Records contained in a dataset:
=-=-=-=-=

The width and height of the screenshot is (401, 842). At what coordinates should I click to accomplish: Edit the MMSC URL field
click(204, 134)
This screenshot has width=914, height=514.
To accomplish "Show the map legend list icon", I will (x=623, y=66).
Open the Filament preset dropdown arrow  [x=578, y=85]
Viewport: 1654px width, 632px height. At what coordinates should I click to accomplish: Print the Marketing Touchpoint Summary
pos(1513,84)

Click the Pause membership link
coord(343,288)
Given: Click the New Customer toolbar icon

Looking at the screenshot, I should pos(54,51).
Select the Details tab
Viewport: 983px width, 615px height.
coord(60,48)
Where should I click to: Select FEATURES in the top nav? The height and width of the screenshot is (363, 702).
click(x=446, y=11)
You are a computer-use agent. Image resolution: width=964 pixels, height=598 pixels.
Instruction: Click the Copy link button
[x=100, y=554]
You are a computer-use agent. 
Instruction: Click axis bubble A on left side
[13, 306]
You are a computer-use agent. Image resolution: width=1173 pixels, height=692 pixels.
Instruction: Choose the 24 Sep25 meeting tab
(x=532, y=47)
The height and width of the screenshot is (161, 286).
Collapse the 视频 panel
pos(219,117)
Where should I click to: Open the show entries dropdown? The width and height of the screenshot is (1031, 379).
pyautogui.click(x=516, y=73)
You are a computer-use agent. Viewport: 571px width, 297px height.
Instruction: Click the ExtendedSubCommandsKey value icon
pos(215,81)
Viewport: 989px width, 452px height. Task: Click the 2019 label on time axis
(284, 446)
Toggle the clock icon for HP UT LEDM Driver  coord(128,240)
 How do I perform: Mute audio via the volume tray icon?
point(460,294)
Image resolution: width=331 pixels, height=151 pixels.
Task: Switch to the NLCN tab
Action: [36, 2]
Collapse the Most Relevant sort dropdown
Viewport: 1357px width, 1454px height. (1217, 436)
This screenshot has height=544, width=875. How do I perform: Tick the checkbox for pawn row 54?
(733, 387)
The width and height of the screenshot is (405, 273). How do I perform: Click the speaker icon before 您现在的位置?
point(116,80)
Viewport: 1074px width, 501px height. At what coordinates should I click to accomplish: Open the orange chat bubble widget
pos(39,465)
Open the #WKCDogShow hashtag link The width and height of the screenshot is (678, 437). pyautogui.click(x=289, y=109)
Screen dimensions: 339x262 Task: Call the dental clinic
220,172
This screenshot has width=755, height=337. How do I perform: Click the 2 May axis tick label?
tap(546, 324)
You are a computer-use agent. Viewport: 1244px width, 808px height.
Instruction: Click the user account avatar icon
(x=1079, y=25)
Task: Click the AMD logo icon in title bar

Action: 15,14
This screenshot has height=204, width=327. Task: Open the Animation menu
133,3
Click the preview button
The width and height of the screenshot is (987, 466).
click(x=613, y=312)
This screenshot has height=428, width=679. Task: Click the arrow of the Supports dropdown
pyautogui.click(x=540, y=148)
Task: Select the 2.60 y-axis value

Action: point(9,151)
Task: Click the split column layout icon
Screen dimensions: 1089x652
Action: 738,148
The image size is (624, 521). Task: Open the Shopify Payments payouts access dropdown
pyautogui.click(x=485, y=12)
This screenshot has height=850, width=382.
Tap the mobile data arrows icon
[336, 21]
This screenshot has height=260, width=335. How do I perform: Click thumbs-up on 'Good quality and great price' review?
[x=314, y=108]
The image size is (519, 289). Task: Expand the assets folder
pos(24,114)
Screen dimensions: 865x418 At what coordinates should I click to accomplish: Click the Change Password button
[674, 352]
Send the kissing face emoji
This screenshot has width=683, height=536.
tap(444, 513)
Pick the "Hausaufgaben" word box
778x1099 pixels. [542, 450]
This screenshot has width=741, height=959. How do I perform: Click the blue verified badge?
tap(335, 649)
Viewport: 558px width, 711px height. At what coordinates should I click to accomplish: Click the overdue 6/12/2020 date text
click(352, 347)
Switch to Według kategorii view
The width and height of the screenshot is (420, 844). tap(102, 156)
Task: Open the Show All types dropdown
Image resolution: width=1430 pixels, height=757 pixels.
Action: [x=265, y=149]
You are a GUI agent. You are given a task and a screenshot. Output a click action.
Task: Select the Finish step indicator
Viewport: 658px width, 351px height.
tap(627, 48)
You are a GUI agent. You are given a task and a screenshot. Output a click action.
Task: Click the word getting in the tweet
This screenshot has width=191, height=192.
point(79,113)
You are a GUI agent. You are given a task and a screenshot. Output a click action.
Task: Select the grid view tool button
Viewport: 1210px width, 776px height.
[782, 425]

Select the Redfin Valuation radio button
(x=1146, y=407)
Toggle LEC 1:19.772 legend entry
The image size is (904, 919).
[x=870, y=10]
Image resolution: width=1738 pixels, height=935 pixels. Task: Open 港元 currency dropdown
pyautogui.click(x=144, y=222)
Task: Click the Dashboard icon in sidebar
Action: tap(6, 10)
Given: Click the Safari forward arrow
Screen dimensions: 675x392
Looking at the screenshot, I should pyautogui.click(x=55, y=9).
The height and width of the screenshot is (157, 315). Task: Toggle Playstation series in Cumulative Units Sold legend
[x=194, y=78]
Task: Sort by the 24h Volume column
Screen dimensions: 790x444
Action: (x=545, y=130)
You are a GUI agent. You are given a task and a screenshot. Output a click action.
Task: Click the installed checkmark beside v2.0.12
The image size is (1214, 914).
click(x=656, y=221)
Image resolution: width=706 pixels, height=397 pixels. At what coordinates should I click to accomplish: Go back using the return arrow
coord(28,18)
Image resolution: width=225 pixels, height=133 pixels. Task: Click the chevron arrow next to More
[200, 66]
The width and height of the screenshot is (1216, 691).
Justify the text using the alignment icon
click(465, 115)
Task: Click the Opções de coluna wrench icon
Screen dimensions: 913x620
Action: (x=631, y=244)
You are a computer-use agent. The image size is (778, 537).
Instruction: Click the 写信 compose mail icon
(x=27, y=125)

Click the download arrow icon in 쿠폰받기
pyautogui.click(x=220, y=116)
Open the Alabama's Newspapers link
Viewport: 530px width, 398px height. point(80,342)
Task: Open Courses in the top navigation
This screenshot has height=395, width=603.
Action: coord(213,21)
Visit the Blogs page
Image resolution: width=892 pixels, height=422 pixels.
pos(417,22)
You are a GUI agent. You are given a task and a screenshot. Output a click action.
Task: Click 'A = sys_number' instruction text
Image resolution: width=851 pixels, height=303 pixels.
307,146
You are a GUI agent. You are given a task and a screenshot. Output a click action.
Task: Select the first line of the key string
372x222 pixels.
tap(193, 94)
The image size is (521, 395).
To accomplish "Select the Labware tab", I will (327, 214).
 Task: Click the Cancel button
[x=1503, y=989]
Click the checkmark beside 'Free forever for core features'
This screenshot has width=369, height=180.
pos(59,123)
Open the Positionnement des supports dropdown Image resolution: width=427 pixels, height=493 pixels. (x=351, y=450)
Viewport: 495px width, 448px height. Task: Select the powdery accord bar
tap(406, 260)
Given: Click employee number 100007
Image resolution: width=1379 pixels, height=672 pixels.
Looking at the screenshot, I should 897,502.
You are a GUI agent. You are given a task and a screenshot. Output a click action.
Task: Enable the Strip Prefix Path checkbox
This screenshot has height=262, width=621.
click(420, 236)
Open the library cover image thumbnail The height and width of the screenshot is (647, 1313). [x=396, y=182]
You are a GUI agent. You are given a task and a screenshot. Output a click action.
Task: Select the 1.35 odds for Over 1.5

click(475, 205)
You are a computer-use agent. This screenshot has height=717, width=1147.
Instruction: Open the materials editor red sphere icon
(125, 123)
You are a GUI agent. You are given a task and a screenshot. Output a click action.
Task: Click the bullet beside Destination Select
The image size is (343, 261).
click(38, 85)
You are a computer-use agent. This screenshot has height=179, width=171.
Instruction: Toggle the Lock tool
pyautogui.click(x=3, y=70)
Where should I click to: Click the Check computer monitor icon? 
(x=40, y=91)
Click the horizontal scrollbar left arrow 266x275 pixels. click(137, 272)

=-=-=-=-=

**Task goal**: Where a line of the data above includes "will", copy that line.

**Output for this task**:
To accomplish "Show the map legend list icon", I will (x=623, y=66).
To accomplish "Select the Labware tab", I will (327, 214).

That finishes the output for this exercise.